How to cast your vote electronically on NSDL e-Voting system?

  1. After successful login at Step 1, you will be able to see all the companies “EVEN” in which you are holding shares and whose voting cycle.

  2. Select “EVEN” of company for which you wish to cast your vote during the remote e-Voting period.

  3. Now you are ready for e-Voting as the Voting page opens.

  4. Cast your vote by selecting appropriate options i.e. assent or dissent, verify/modify the number of shares for which you wish to cast your vote and click on “Submit” and also “Confirm” when prompted.

  5. Upon confirmation, the message “Vote cast successfully” will be displayed.

  6. You can also take the printout of the votes cast by you by clicking on the print option on the confirmation page.

  7. Once you confirm your vote on the resolution, you will not be allowed to modify your vote.

General Guidelines for shareholders

  1. Institutional shareholders (i.e. other than individuals, HUF, NRI etc.) are required to upload their Board Resolution / Power of Attorney / Authority Letter by clicking on “Upload Board Resolution / Authority Letter” displayed under “e-Voting” tab or send scanned copy (PDF/JPG Format) of the relevant Board Resolution/ Authority letter etc. with attested specimen signature of the duly authorized signatory(ies) who are authorized to vote, to the Scrutinizer by e-mail to [email protected] with a copy marked to [email protected].

  2. It is strongly recommended not to share your password with any other person and take utmost care to keep your password confidential. Login to the e-voting website will be disabled upon five unsuccessful attempts to key in the correct password. In such an event, you will need to go through the “Forgot User Details/Password?” or “Physical User Reset Password?” option available on www.evoting.nsdl.com to reset the password.

::::::::

TASK SET
(A) Retype part of the e-Voting instructions, starting at the words "7. Once you" and ending after "marked to [email protected].".
(B) According to the e-Voting instructions, after how many unsuccessful password attempts is login to the website disabled?
(C) Carry on writing the e-Voting instructions from the point where the text ends.
The material that comes next has no connection to the e-Voting instructions.

PROVIDED DATA
::::::::

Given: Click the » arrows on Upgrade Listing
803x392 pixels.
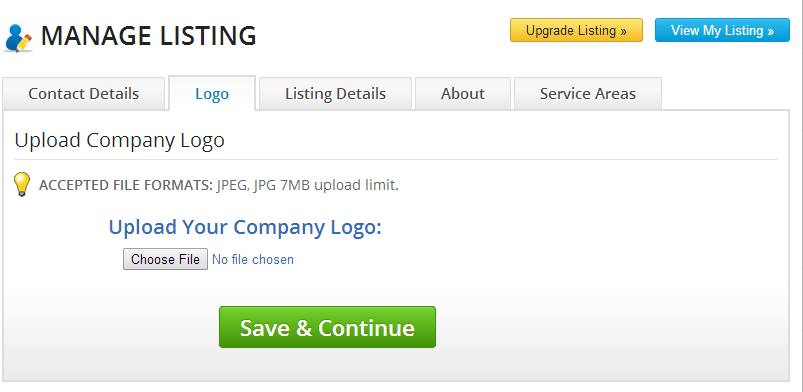Looking at the screenshot, I should coord(623,31).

::::::::

ANSWER SET
(A)
7. Once you confirm your vote on the resolution, you will not be allowed to modify your vote.

General Guidelines for shareholders

  1. Institutional shareholders (i.e. other than individuals, HUF, NRI etc.) are required to upload their Board Resolution / Power of Attorney / Authority Letter by clicking on “Upload Board Resolution / Authority Letter” displayed under “e-Voting” tab or send scanned copy (PDF/JPG Format) of the relevant Board Resolution/ Authority letter etc. with attested specimen signature of the duly authorized signatory(ies) who are authorized to vote, to the Scrutinizer by e-mail to [email protected] with a copy marked to [email protected].

(B) Five.

(C)
  3. In case of any queries, you may refer the Frequently Asked Questions (FAQs) for Shareholders and e-voting user manual for Shareholders available at the download section of www.evoting.nsdl.com or call on toll free no.: 1800 1020 990 and 1800 22 44 30 or send a request to Ms. Pallavi Mhatre, Senior Manager, NSDL at [email protected]

Process for those shareholders whose email ids are not registered with the depositories for procuring user id and password and registration of e mail ids for e-voting for the resolutions set out in this notice :

In case shares are held in physical mode please provide Folio No., Name of shareholder, scanned copy of the share certificate (front and back), PAN (self attested scanned copy of PAN card), AADHAR (self attested scanned copy of Aadhar Card) by email to [email protected].

In case shares are held in demat mode, please provide DPID-CLID (16 digit DPID + CLID or 16 digit beneficiary ID), Name, client master or copy of Consolidated Account statement, PAN (self attested scanned copy of PAN card), AADHAR (self attested scanned copy of Aadhar Card) to [email protected]. If you are an Individual shareholders holding securities in demat mode, you are requested to refer to the login method explained at step 1 (A ) i.e. Login method for e-Voting for Individual shareholders holding securities in demat mode .

Alternatively shareholder/members may send a request to [email protected] for procuring user id and password for e-voting

by providing above mentioned documents.

In terms of SEBI circular dated December 9, 2020 on e-Voting facility provided by Listed Companies, Individual shareholders holding securities in demat mode are allowed to vote through their demat account maintained with Depositories and Depository Participants. Shareholders are required to update their mobile number and email ID correctly in their demat account in order to access e-Voting facility.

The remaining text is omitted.